• Problem 1: Condense the paragraph of the loop-threading discussion that begins "I beg to differ" into a short bulleted list that keeps its main points.
• Problem 2: Carry on the loop-threading discussion from the point where it stops.

• Study text:
━━━
For VRP/threading, the same hybrid thing, but replacing the 
ASSERT_EXPRs, and the avail/copies with a path solver.  There are no 
floats here.  Things are looking good in my tests.


Once we do floats, if we could merge the EDGE_*_THREAD and the 
cost/profit bits between both threaders, we should be able to replace 
the entire forward threader with a backward client.  Hopefully I don't 
run out of steam by then ;-).


Thanks for your insight on DOM.  It's very helpful.

Aldy



Re: More aggressive threading causing loop-interchange-9.c regression

2021-09-09 Thread Michael Matz via Gcc
Hello,

On Thu, 9 Sep 2021, Richard Biener wrote:

> > I believe something like below would be appropriate, it disables 
> > threading if the path contains a latch at the non-last position (due 
> > to being backwards on the non-first position in the array).  I.e. it 
> > disables rotating the loop if there's danger of polluting the back 
> > edge.  It might be improved if the blocks following (preceding!) the 
> > latch are themself empty because then no code is duplicated.  It might 
> > also be improved if the latch is already non-empty.  That code should 
> > probably only be active before the loop optimizers, but currently the 
> > backward threader isn't differentiating between before/after 
> > loop-optims.
> >
> > I haven't tested this patch at all, except that it fixes the testcase 
> > :)
> 
> Lame comment at the current end of the thread - it's not threading 
> through the latch but threading through the loop header that's 
> problematic,

I beg to differ, but that's probably because of the ambiguity of the word 
"through" (does it or does it not include the ends of the path :) ).  If 
you thread through the loop header from the entry block (i.e. duplicate 
code from header to entry) all would be fine (or not, in case you created 
multiple entries from outside).  If you thread through the latch, then 
through an empty header and then through another non-empty basic block 
within the loop, you still wouldn't be fine: you've just created code on 
the back edge (and hence into the new latch block).  If you thread through 
the latch and through an empty header (and stop there), you also are fine.

Also note that in this situation you do _not_ create new entries into the 
loop, not even intermediately.  The old back edge is the one that goes 
away due to the threading, the old entry edge is moved comletely out of 
the loop, the edge header->thread-dest becomes the new entry edge, and the 
edge new-latch->thread-dest becomes the back edge.  No additional entries.

So, no, it's not the threading through the loop header that is problematic 
but creating a situation that fills the (new) latch with code, and that 
can only happen if the candidate thread contains the latch block.

(Of course it's somewhat related to the header block as well, because that 
is simply the only destination the latch has, and hence is usually 
included in any thread that also include the latch; but it's not the 
header that indicates the situation).

> See tree-ssa-threadupdate.c:thread_block_1
> 
>   e2 = path->last ()->e;
>   if (!e2 || noloop_only)
━━━
• Exercise data:
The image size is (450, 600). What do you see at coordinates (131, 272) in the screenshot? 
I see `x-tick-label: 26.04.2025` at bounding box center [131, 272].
━━━
• Output 1:
- The disagreement probably comes from the ambiguity of "through": whether it includes the ends of the path.
- Threading through the loop header from the entry block (duplicating code from header to entry) is fine, unless it creates multiple entries from outside.
- Threading through the latch, then an empty header, then another non-empty basic block in the loop is not fine, because it creates code on the back edge and so in the new latch block.
- Threading through the latch and an empty header and stopping there is also fine.

• Output 2:
> {
>   /* If NOLOOP_ONLY is true, we only allow threading through the
>  header of a loop to exit edges.  */
> 
>   /* One case occurs when there was loop header buried in a jump
>  threading path that crosses loop boundaries.  We do not try
>  and thread this elsewhere, so just cancel the jump threading
>  request by clearing the AUX field now.  */
>   if (bb->loop_father != e2->src->loop_father
>   && (!loop_exit_edge_p (e2->src->loop_father, e2)
>   || flow_loop_nested_p (bb->loop_father,
>  e2->dest->loop_father)))
> {
>   /* Since this case is not handled by our special code
>  to thread through a loop header, we must explicitly
>  cancel the threading request here.  */
>   delete_jump_thread_path (path);
>   e->aux = NULL;
>   continue;
> }

Yeah, sure, but I'm not sure if the above check is _really_ testing it 
wants to test or if the effects it achieves are side effects.  Like in my 
proposed patch: I could also test for existence of loop header in the 
thread and reject that; it would work as well, except that it works 
because any useful thread including a latch (which is the problematic one) 
also includes the header.  I'm not sure if the above check is in the same 
line, or tests for some still another situation.


Ciao,
Michael.


Re: More aggressive threading causing loop-interchange-9.c regression

2021-09-09 Thread Michael Matz via Gcc
Hello,

On Thu, 9 Sep 2021, Aldy Hernandez wrote:

> The ldist-22 regression is interesting though:
> 
> void foo ()
> {
>   int i;
> 
>:
>   goto ; [INV]
> 
>:
>   a[i_1] = 0;
>   if (i_1 > 100)
> goto ; [INV]
>   else
> goto ; [INV]
> 
>:
>   b[i_1] = i_1;
> 
>:
>   i_8 = i_1 + 1;
> 
>:
>   # i_1 = PHI <0(2), i_8(5)>
>   if (i_1 <= 1023)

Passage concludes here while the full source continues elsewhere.